*** Opening of Data to process ***

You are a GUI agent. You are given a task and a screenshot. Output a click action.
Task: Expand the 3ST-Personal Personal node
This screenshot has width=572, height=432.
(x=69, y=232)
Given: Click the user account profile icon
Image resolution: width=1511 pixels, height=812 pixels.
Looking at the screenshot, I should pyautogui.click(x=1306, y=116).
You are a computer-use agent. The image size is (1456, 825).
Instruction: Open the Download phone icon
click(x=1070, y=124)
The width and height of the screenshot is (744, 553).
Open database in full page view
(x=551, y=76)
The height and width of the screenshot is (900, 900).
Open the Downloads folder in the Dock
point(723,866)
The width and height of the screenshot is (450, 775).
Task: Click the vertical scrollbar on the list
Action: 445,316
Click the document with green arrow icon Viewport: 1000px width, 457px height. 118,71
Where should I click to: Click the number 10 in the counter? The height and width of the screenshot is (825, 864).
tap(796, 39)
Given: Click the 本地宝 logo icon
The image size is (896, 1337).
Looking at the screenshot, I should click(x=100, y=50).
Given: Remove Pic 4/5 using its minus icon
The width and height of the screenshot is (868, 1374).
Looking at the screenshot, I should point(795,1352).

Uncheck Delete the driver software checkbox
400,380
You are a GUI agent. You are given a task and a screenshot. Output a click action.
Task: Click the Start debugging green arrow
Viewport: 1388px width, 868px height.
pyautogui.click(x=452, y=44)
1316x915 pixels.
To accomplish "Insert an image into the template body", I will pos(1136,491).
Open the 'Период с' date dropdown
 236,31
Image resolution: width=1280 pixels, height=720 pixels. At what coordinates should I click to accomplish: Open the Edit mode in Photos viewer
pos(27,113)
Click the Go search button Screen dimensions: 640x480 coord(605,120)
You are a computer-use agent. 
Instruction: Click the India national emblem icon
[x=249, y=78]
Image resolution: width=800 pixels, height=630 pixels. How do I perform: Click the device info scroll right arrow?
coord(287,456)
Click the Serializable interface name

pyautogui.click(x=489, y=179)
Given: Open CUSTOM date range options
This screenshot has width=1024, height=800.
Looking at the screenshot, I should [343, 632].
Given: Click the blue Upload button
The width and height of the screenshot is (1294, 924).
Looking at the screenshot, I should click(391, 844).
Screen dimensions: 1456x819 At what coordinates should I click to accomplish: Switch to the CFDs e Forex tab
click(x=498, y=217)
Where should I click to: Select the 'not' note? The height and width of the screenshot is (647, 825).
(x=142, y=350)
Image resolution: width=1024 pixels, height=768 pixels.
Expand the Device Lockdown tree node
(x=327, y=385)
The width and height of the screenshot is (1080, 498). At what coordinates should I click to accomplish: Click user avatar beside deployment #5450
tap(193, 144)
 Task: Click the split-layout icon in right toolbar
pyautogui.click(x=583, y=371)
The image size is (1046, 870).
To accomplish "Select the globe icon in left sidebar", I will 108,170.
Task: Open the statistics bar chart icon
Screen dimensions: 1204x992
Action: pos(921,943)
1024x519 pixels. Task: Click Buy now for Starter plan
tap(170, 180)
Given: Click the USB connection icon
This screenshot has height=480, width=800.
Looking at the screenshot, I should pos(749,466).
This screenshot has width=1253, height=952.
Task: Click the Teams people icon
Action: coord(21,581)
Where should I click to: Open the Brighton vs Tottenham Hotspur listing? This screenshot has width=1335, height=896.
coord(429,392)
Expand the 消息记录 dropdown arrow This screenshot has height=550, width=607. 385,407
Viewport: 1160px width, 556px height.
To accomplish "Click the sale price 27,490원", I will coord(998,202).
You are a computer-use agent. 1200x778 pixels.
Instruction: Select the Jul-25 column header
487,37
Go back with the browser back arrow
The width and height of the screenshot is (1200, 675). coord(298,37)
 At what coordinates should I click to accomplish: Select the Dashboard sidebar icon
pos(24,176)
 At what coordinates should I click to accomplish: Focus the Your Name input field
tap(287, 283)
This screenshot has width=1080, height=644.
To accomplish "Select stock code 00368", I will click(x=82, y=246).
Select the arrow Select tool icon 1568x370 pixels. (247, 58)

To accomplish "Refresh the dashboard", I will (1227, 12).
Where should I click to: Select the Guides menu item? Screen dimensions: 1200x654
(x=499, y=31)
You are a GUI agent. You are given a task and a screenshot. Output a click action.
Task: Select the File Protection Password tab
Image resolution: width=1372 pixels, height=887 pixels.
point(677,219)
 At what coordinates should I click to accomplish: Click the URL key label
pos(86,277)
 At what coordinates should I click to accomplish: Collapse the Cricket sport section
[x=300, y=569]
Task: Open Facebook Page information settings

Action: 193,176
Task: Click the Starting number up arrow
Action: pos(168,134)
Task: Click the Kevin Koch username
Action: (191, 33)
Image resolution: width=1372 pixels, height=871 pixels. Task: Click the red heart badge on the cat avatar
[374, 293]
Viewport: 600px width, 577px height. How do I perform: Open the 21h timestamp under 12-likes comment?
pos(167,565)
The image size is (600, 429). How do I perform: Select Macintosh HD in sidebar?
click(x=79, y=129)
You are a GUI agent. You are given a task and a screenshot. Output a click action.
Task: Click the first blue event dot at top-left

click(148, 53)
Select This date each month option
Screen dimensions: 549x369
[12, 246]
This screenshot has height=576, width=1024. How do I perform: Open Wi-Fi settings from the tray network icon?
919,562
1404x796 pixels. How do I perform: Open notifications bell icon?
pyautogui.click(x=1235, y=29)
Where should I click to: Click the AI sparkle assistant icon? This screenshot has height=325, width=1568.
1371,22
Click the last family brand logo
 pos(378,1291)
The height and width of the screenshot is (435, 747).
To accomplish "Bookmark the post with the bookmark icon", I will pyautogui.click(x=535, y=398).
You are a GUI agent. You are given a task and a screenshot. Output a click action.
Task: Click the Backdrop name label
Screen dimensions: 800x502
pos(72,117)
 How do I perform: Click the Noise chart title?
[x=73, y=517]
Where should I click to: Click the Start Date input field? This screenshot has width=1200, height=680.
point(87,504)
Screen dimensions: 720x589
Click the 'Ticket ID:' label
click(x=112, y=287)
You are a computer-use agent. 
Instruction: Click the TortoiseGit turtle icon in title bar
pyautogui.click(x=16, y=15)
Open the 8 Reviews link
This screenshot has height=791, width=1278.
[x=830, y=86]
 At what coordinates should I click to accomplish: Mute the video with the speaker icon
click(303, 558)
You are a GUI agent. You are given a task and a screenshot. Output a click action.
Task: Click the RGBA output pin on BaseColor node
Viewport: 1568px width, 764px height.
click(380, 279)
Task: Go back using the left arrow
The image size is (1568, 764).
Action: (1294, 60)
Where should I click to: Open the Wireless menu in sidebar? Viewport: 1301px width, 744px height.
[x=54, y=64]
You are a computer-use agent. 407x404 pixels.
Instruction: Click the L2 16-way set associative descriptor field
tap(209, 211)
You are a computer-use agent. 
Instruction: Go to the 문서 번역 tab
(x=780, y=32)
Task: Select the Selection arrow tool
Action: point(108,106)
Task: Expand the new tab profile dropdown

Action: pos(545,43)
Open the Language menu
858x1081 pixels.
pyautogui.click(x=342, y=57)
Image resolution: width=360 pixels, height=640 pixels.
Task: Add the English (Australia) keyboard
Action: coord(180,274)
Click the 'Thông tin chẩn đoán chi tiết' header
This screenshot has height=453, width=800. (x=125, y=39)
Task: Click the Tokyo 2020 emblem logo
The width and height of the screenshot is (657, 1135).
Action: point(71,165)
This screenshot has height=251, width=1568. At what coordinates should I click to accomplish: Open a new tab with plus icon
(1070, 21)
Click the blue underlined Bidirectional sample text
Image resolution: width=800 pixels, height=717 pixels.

*** Close of Data to process ***

Scan the lines above for the word "green". Return each one that has it.

Click the document with green arrow icon Viewport: 1000px width, 457px height. 118,71
Task: Click the Start debugging green arrow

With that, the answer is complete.